Study Reveals Connections Between Environment, Animal and Human Health

By Maryland Today Staff

frog on leaf

The emerald glass frog is one of the most abundant species at a study site in El Copé, Panama, where UMD researchers have tracked the toll a deadly fungus has had on amphibians.

Photo by Graziella DiRenzo

Dozens of species of frogs, salamanders and other amphibians vanished from parts of Latin America in the 1980s and 2000s, drawing little notice beyond a small group of ecologists. Yet the amphibian decline had direct health consequences for people, according to a study co-authored by a University of Maryland biologist.

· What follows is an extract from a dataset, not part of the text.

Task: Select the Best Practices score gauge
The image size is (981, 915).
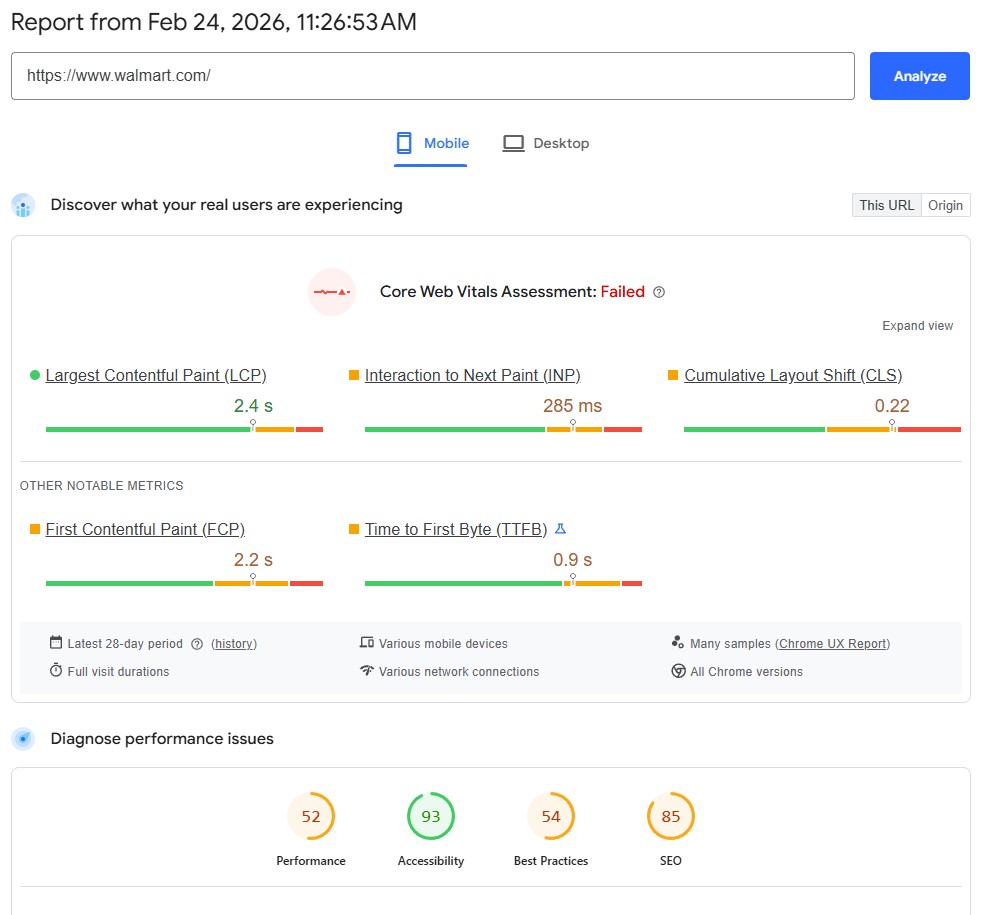Action: pos(551,817)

The study, published in the journal Environmental Research Letters, links an amphibian die-off in Costa Rica and Panama with a spike in malaria cases in the region. At the spike’s peak, up to 1 person per 1,000 annually contracted malaria who normally would not have absent the amphibian die-off, the study found.

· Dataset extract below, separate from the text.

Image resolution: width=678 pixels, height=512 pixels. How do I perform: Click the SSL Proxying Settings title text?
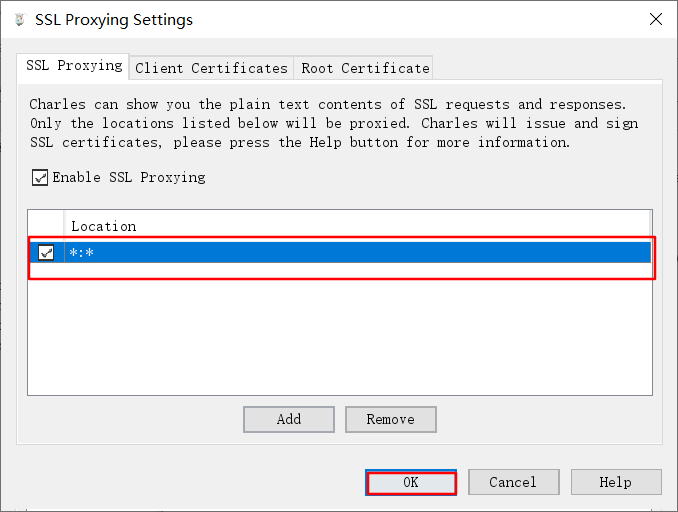point(114,20)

“This study shows how connected humans are to the natural environment, an idea we call One Health, which describes how the health of the environment is related to the health of the animals and the people who live there,” said Professor Karen Lips, a co-author.

From the early 1980s to the mid-1990s, a deadly fungal pathogen, Batrachochytrium dendrobatidis, traveled across Costa Rica, devastating amphibian populations. This amphibian chytrid fungus continued its path eastward across Panama through the 2000s. Globally, the pathogen led to the extinction of at least 90 amphibian species, and to the decline of at least 500 additional species.

Shortly after the mass die-off of amphibians in Costa Rica and Panama, both countries experienced a spike in malaria cases.

Some frogs, salamanders and other amphibians eat hundreds of mosquito eggs each day, and mosquitoes are a vector for malaria. Scientists wondered, could the crash in amphibians have influenced the rise in malaria cases?

To find out, the researchers combined their knowledge of amphibian ecology, newly digitized public health record data, and data analysis methods developed by economists, along with Lips’ long-term database of amphibian abundance and the arrival and spread of a wildlife disease collected in Costa Rica and Panama starting in the early 1990s.

The results show a clear connection between the time and location of the spread of the fungal pathogen and the time and location of increases in malaria cases. The scientists found no evidence of other variables that could both drive malaria and follow the same pattern of die-offs.

“Stable ecosystems underpin all sorts of aspects of human well-being, including regulating processes important for disease prevention and health,” said lead author Michael Springborn, a professor in the University of California, Davis Department of Environmental Sciences and Policy. “If we allow massive ecosystem disruptions to happen, it can substantially impact human health in ways that are difficult to predict ahead of time and hard to control once they’re underway.”

Tree cover loss was also associated with an increase in malaria cases, but not nearly to the same extent as the loss of amphibians. Typical levels of tree canopy loss increase annual malaria cases by up to 0.12 cases per 1,000 people, compared to 1 in 1,000 for the amphibian die-off.

The researchers said they were motivated to conduct the study by concerns about the future spread of similar diseases through international wildlife trade. For instance, another pathogen, Batrachochytrieum salamandrivorans, similarly threatens to invade ecosystems through global trade markets.

Springborn said measures that could help prevent the spread of pathogens to wildlife include updating trade regulations to better target species that host such diseases as our knowledge of threats evolve. These findings can also inform new conservation initiatives, including efforts in the U.S. to increase the amount of protected lands and species and quantify and manage biodiversity resources.

“The costs of putting those protective measures in place are immediate and evident, but the long-term benefits of avoiding ecosystem disruptions like this one are harder to assess but potentially massive, as this paper shows,” Springborn said.

This article is adapted from text provided by UC Davis.